Kreditörler yüzleştikleri finansal problemleri çözmek, farklı kredi verme imkanları sağlamak, Basel II ve III benzeri sermaye düzenlenmelerine adapte olabilmek maksadıyla da ikincil piyasalarda sendikasyon kredileri satabilmektedirler (LMA 2012: 5-6). Pek çok finansal kurum, banka ve bankadan farklı yatırımcıların yararlandığı sendikasyon kredileri, ikincil piyasalarla birlikte birincil piyasalar içerisinde kendini daha geliştirmiş ve bu süreç içerisinde birim başına daha fazla kar sağlayan farklı

finansal araçların ve varlıkların oluşmasına imkan tanıştır (Yago ve McCarthy 2004: 55).

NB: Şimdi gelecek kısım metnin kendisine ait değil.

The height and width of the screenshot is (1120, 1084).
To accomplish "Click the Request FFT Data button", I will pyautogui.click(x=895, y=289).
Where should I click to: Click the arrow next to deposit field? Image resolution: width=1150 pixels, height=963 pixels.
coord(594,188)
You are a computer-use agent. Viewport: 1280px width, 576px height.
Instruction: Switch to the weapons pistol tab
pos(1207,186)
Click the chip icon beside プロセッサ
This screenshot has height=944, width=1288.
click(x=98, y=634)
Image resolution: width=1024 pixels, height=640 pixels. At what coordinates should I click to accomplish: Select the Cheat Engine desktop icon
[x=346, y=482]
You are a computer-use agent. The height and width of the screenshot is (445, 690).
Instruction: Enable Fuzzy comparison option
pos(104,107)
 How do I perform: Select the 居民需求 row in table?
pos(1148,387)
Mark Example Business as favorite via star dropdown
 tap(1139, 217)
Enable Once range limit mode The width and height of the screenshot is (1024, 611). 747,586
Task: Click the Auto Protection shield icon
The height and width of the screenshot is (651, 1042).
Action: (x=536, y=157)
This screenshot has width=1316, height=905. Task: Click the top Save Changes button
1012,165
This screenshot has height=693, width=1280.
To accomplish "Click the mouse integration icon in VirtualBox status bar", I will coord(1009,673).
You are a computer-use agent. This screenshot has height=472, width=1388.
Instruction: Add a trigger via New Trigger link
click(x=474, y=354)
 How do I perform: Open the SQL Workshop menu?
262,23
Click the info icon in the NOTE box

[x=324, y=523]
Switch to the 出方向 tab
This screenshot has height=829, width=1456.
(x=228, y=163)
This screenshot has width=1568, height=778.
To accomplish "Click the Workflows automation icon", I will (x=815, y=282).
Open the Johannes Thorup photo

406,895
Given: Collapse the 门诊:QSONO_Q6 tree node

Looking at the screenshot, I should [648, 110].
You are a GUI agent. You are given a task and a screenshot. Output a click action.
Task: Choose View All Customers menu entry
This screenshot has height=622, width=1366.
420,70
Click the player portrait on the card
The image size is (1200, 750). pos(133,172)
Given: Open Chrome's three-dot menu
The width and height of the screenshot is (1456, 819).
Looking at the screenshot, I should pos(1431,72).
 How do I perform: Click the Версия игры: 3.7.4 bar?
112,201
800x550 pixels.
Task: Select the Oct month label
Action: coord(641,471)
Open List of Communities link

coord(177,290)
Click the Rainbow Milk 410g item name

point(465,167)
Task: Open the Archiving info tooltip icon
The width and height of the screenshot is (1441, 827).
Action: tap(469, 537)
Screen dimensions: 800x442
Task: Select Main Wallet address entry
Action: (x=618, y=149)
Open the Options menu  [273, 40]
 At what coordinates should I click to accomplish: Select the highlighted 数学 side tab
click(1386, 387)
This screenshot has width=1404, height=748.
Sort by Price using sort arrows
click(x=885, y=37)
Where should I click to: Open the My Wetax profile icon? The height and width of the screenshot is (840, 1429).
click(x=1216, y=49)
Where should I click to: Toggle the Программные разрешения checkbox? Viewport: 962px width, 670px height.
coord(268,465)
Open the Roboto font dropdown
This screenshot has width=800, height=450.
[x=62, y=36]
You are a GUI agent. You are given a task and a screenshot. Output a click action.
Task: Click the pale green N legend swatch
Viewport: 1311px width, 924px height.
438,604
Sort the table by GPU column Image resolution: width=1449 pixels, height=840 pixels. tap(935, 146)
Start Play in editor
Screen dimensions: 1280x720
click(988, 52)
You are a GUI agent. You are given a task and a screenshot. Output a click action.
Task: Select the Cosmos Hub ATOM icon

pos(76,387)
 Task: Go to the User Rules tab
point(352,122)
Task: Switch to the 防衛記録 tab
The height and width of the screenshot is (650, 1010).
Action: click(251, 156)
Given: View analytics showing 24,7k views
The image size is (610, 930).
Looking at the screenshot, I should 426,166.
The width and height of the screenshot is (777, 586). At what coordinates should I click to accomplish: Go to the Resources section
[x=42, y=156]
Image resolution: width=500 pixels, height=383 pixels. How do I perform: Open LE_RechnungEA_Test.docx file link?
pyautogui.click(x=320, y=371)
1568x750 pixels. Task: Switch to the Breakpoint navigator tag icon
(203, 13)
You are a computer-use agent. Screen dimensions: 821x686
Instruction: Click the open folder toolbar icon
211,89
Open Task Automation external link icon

Farklı katılımcıların yardımlarıyla birlikte büyük bedelli bir krediyi tek başına sağlamak yerine diğerleriyle krediyi temin eden lider bankalar risklerini azaltmakla beraber karşı tarafın isteklerine göre kredi dilimine ve faiz oranına bağlı olarak farklı büyüklüklerde komisyon sağlamaktadırlar. Bununla beraber tahvil piyasasındaki kreditörlerle rekabet edebilme olanağına da sahip olmaktadırlar. Büyük bankalar ve diğer yatırımcı kuruluşlar sendikasyon kredilerine katılmaları durumunda katılım oranlarına bağlı gelir sağlamakla beraber portföylerini de oldukça çeşitlendirirler. Diğerleriyle kıyaslandığında küçük oranlarda sendikasyon kredisine katılan küçük finansal kurumlarsa olağan durumlarda iletişim kuramayacakları müşterilerle etkileşim kurabilmekte ve böylelikle uluslararası kredi piyasalarına dahil olabilme olanağı yakalayabilmektedirler. Bu tip özelliklere sahip katılımcıların sendikasyon kredilerinde komisyon almaları söz konusu olmamaktadır. Ancak faiz oranına göre sağladıkları kredi dilimi kapsamında bir gelir elde etmektedirler (Gadanecz 2004:78-79).